Le Gabon franchit une nouvelle étape dans sa réintégration des cercles diplomatiques. Il participe désormais à l'évaluation de la République des Seychelles au titre du deuxième cycle du mécanisme d'examen de la Convention des Nations unies contre la corruption. Un rôle d'arbitre qui témoigne d'une confiance retrouvée sur la scène internationale.

Un pays qui passe du statut d'examiné à celui d'examinateur
Il y a une symbolique forte dans cette mission. Le Gabon est appelé à évaluer la République des Seychelles dans le cadre du deuxième cycle du mécanisme d'examen de la Convention des Nations unies contre la corruption, pilotée par l'Office des Nations unies contre la drogue et le crime (ONUDC).

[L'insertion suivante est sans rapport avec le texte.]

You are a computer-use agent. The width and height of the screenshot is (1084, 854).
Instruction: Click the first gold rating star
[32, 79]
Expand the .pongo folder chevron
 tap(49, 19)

Ce rôle intervient après que le Gabon a lui-même franchi avec succès son propre deuxième cycle d'examen. Passer du banc de l'examiné à celui de l'examinateur n'est pas anodin : c'est la marque d'une crédibilité reconstruite, brique après brique, sur un sujet aussi sensible que la lutte contre la corruption.
Comprendre le mécanisme d'examen de l'ONUDC
La Convention des Nations unies contre la corruption, adoptée en 2003, est le principal instrument juridique mondial en la matière. Pour vérifier son application, les États membres se soumettent à un mécanisme d'examen par les pairs : chaque pays est évalué par d'autres États, dans une logique de transparence et d'entraide.

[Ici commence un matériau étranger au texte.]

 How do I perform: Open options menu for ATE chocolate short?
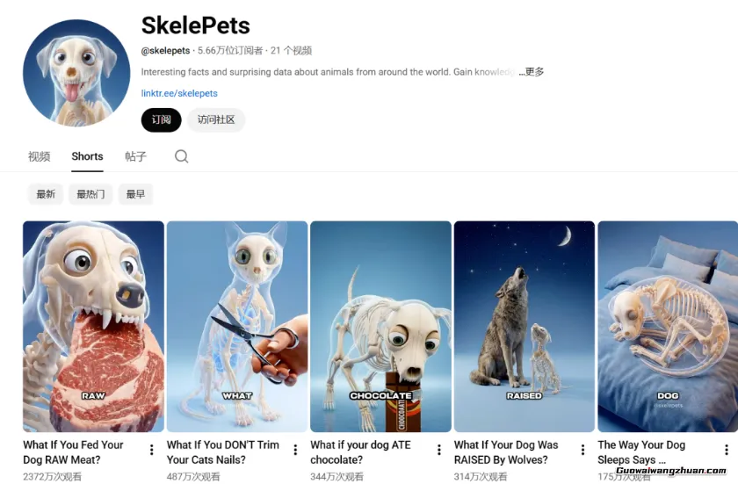pos(438,450)
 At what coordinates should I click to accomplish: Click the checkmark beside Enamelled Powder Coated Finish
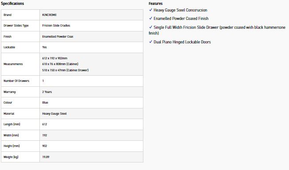150,18
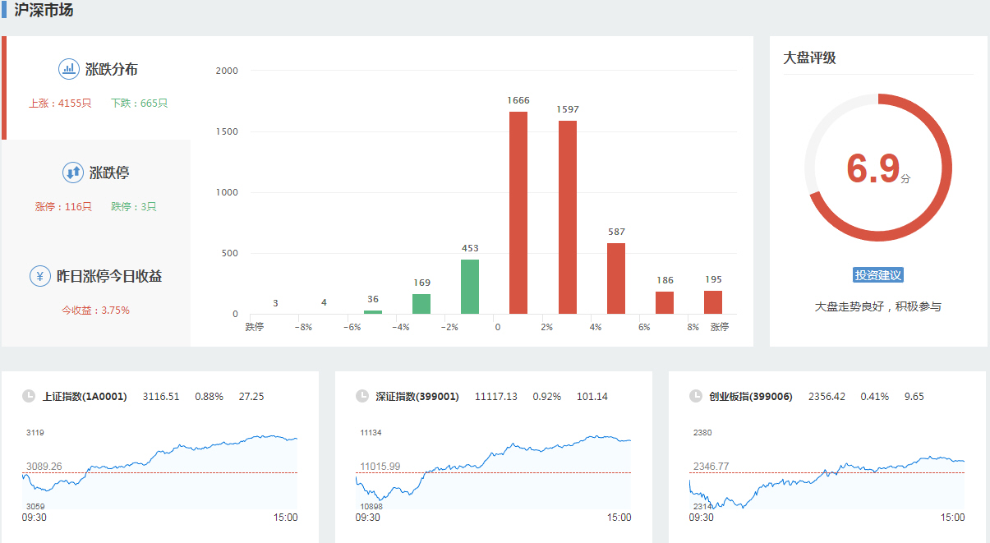Click the red bar labeled 1597
Image resolution: width=990 pixels, height=543 pixels.
(568, 217)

Concrètement, cela signifie que des experts d'un pays passent au crible la législation, les institutions et les pratiques d'un autre État. Le deuxième cycle porte notamment sur des thèmes exigeants comme les mesures préventives et le recouvrement des avoirs, c'est-à-dire la restitution des biens issus de la corruption.

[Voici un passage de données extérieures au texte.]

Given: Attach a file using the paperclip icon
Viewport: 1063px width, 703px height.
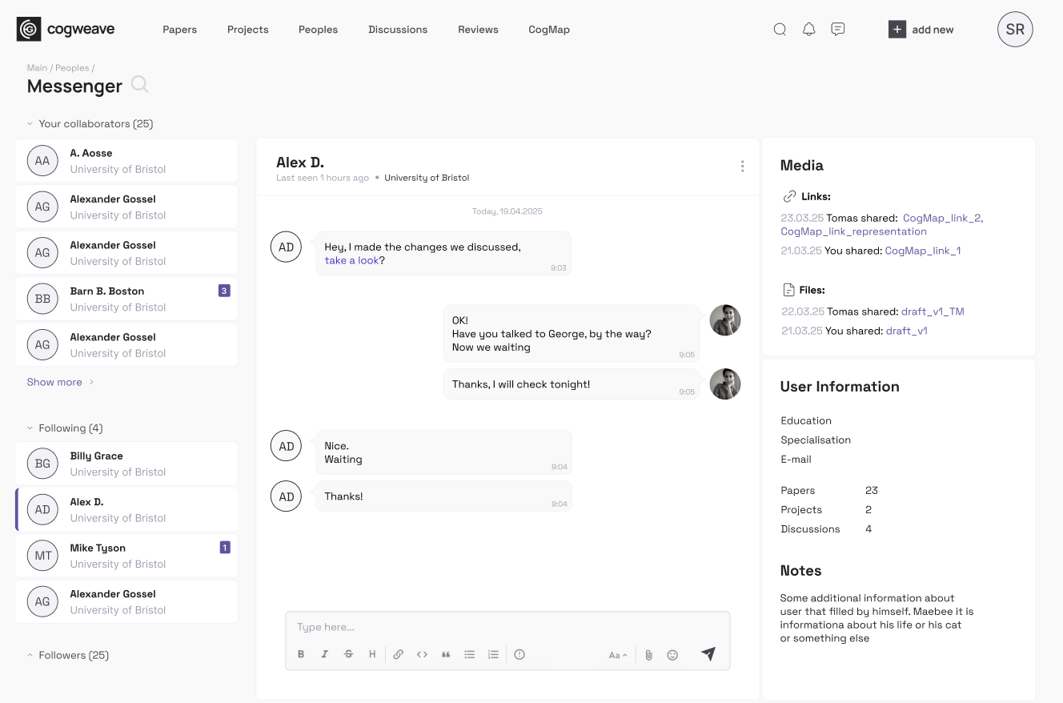Looking at the screenshot, I should click(648, 655).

Ce que dit ce choix sur la trajectoire gabonaise
Être désigné pour évaluer un pair suppose une maîtrise technique et une légitimité reconnues par la communauté internationale. Le Gabon ne se contente plus d'aligner ses règles sur les standards mondiaux : il contribue à en vérifier l'application ailleurs.
Cette participation s'inscrit dans un mouvement plus large de retour du Gabon sur la scène diplomatique. Chaque mission de ce type consolide un capital de confiance qui, à terme, peut peser sur l'image du pays auprès des investisseurs et des partenaires.
Ce qu'il faut retenir
L'essentiel tient en une phrase : le Gabon n'est plus seulement observé, il observe. Ce basculement, discret mais significatif, illustre une volonté d'ancrer durablement la bonne gouvernance dans les engagements internationaux du pays.
Reste à suivre les conclusions de ces travaux d'évaluation, qui nourriront le dialogue entre États sur les progrès accomplis et les marges d'amélioration. Une dynamique où le Gabon entend désormais tenir sa place.